When I ask them if they have a program for managing the reps; pointing out that one of my partners offers a very successfully proven plan that will guarantee that their rep program will succeed they scoff and say, “we talk to our reps all the time and don’t need any of that.”

When I ask them if they are willing to give reps house accounts they refuse even before the words have time to pass my lips. “No way will we ever do that, they have to earn their accounts, they have to bring in new business and not even go near our current accounts.”

When I point out that it is better to serve an account locally than from three thousand miles away so they should give the reps these accounts, I still can’t budge them.

When I ask them if they would be willing to pay a small retainer or even a draw to get the reps started since it is a very expensive and long process to find new accounts, get the surveyed and qualified and get that first order and then wait another 60 days to get paid, they just about come through the phone roaring, “No way will we ever do that! We did that once and the reps screwed us!”

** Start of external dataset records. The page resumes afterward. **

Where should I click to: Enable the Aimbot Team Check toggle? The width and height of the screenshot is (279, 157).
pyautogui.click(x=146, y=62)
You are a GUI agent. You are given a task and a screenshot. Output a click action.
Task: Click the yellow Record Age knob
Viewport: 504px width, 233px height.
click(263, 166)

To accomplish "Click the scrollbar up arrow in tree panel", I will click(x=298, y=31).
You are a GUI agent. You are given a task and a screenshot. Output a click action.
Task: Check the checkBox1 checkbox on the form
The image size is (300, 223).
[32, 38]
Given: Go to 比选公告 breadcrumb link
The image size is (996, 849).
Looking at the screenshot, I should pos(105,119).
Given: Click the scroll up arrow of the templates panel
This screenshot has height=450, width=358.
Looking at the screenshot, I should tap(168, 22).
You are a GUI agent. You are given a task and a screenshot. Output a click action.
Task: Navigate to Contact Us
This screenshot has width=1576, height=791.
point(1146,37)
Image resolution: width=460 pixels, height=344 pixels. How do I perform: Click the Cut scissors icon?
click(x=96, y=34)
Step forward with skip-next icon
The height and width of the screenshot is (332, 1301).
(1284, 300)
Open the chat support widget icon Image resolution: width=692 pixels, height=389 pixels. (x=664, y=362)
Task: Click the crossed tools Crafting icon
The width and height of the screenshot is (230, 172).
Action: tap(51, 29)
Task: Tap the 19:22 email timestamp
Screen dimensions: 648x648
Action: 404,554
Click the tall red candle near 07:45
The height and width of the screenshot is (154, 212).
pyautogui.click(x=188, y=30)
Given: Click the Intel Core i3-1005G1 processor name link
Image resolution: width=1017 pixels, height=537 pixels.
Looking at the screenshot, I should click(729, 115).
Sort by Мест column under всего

And here is the clincher…when I tell them I might have a pretty good rep in an area let’s say New England that I might be able to introduce to them if they want, they tell me, “Well we can’t really put in a rep in that territory because we already have a rep there but he isn’t doing anything for us right now.”

And when I ask why he isn’t doing anything and why don’t they try talking to him to get him going again, they tell me and get this, listen to this one; “well, we owe him a bunch of money and have not been able to pay it for a six months…. but he should still be trying to sell for us right?”

Okay, if you are a board shop owner and any of this scenarios sound familiar to you then good! Maybe you’ll get it one of these days. So I am going to make it easy and plain to understand:

If you see yourself in any of the above examples you need to know that reps are tired of working with your company and companies like yours.

They are sick and tired of being screwed by you. Your product is not always great and frankly neither is your service. It is not a great privilege to sell your products. And as the market gets tougher and tougher it is that much more difficult to represent you and near impossible to make any real money representing you.

Besides all of these pitfalls of representing a board shop there is always this other dilemma, the danger of being too successful and bringing in so much business that when your accounting department sees how much you owe them and are going to owe them when the next orders come in you think nothing of terminating them. Never mind the fact that reps are always at the bottom of the stack of things you have to pay and if you go out of business they are always at the top of the list of creditors who will never get paid!

Now do you get it! Those of you who continue to disrespect your reps and not want cooperate with them are not going to be able to sign them for much longer so you are going to have to find another way to sell your products.

For those of you who are willing to enter the 21st century of rep/principal relationship listen up”

You are going to have to treat your reps with the trust and courtesy that a true partner deserves. You are going to make sure that the relationship will be win/win and yes you are going to have to pay the piper and pay retainers or at least give them some accounts if you want to have them work for you.

That’s all there is to it…it’s not that hard. Its only common sense.